Might as well respond to Rob, though there are several
suspended historical questions.

The first VAX machines our own group (1127) bought were VAX 11/750s.
The Reiser+London folks in Bell Labs at Holmdel had already done
the 32V (on 11/780) that travelled to Berkeley and became 4.* BSD;
here, we were still on PDP-11/70. About the same time our
larger organization (112) decided to buy a central server for
things like mail and Usenet and various shared data: this was the
VAX 11/780 called Alice (I get mail first sent to dmr@alice.att.com).
These all, at first, ran 32V, but not the version that was
distributed.  John Reiser and Tom London did quite a few
interesting things, including an inherently more sophisticated
virtual memory scheme than earliest BSDs--at least, for example,
treating the VM page pool as integrated with the buffer cache.

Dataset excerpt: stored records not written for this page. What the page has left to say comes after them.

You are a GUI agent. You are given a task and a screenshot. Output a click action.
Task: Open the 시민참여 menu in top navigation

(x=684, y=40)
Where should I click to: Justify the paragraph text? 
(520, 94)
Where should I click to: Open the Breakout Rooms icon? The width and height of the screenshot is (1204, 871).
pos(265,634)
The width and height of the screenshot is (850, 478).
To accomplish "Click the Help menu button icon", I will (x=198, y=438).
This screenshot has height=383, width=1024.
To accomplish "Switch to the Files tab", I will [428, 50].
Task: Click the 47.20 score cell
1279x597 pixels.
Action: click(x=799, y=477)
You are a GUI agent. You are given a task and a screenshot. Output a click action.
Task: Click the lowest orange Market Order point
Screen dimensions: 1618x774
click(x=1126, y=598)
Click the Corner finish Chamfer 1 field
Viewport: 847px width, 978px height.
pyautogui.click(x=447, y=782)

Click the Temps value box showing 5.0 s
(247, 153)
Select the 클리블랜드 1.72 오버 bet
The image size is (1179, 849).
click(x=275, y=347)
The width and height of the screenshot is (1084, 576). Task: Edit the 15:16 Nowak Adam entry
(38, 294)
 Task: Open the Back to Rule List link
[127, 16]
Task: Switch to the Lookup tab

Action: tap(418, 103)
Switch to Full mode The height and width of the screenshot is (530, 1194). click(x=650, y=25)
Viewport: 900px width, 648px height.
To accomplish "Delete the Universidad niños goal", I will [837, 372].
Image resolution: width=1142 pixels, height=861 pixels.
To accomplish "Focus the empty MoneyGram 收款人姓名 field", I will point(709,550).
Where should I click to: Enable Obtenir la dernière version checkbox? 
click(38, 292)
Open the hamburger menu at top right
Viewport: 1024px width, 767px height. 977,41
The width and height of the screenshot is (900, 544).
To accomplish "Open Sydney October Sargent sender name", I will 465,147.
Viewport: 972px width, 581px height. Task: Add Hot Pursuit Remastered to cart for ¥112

However, at some point the Holmdel group perceived that
as a Unix research project they were at an end point;
USG and System III and then V were being
thought of as a potential product as divestiture approached.

They, and we, decided that 32V was over.  The VAX BSD distributions
had begun, and Chesson brought in an early BSD (I think 4.1c)
and ran it on the experimental 750.  No one here was enthusiastic
about touching its paging scheme, but this (maybe a slightly
updated) system had the character-device part scooped out
and replaced by the stream I/O mechanisms in 8th Edition.
Once this was working well enough, it displaced the 32V
systems, eventually on alice and her companion rabbit.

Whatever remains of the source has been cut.